Collected data entries
########################################

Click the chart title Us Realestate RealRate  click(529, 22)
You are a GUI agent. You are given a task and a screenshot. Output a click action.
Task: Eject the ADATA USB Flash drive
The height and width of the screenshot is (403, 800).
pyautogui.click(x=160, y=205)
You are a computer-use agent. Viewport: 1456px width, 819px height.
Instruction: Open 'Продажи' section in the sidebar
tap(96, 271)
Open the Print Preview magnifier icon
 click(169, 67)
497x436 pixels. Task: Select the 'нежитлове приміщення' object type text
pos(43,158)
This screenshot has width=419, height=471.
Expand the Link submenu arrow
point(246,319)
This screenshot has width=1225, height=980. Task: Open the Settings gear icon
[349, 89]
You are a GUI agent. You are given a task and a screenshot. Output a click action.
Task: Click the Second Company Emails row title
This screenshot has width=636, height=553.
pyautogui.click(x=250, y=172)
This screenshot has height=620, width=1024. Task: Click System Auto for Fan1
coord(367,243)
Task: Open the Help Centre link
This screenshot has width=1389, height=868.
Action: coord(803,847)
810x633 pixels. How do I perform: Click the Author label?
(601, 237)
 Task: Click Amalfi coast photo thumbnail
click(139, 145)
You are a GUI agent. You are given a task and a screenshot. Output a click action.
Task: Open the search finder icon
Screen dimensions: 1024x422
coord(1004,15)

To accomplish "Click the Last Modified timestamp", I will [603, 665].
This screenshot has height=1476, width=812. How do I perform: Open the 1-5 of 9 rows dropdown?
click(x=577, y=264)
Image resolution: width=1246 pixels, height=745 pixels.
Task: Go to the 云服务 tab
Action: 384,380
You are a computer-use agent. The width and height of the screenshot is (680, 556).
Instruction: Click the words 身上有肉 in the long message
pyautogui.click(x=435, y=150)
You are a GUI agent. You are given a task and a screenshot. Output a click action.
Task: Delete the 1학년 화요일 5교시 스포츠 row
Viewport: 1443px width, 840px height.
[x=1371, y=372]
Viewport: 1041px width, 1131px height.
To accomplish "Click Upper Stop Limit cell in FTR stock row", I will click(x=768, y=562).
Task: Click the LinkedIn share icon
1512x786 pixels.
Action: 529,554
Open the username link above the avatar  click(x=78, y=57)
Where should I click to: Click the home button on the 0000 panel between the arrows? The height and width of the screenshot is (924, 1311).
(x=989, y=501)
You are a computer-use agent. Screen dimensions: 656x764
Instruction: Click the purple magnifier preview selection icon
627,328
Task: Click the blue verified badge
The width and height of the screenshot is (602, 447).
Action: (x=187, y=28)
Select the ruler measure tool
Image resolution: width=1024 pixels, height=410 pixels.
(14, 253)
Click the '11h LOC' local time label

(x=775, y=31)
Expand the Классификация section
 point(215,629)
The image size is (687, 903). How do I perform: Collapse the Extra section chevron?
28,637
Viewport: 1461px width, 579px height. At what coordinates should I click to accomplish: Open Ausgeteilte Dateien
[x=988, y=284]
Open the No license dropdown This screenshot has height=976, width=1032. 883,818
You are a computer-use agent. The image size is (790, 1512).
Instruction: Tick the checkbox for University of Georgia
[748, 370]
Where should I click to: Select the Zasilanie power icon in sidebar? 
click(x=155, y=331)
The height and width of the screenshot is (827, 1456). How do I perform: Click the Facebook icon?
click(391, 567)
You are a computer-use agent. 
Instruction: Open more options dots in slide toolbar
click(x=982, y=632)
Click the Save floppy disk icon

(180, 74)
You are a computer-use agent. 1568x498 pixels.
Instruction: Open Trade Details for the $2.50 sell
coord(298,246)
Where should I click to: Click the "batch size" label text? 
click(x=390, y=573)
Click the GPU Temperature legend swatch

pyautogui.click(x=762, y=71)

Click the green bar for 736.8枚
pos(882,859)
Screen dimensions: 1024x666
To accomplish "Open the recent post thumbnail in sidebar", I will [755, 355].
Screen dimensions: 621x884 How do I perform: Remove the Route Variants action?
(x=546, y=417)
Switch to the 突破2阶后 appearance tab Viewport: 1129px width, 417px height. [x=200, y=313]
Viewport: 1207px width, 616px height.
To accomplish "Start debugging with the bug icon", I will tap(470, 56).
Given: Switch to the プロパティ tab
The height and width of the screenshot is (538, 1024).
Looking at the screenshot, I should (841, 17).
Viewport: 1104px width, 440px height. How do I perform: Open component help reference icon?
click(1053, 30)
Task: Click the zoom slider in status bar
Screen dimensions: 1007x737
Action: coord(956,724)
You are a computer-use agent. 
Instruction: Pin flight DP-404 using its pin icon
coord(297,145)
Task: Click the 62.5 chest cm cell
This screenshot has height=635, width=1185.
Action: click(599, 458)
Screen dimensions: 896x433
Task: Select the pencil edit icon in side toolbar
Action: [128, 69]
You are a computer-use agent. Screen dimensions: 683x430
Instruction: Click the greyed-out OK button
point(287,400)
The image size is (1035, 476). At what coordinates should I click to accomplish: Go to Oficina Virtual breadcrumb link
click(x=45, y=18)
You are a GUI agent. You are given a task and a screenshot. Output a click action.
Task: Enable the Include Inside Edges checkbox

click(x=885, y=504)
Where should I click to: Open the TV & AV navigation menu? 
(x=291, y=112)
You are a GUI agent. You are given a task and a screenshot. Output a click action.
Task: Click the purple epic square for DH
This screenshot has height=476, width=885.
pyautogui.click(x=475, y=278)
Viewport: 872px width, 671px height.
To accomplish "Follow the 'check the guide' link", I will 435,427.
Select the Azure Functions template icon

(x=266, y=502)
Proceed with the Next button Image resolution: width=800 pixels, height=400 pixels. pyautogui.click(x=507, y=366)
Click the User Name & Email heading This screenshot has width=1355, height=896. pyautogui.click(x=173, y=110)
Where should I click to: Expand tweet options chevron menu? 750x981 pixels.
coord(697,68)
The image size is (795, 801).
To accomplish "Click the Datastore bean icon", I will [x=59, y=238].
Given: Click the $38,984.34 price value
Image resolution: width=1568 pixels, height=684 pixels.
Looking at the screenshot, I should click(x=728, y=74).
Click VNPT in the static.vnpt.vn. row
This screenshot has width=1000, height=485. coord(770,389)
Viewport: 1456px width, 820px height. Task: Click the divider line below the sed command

########################################

PROBLEM TO WORK ON
Please find every line in the records that contains the word "Switch", and copy it out.

SOLUTION TO THIS PROBLEM
Switch to the 突破2阶后 appearance tab Viewport: 1129px width, 417px height. [x=200, y=313]
Given: Switch to the プロパティ tab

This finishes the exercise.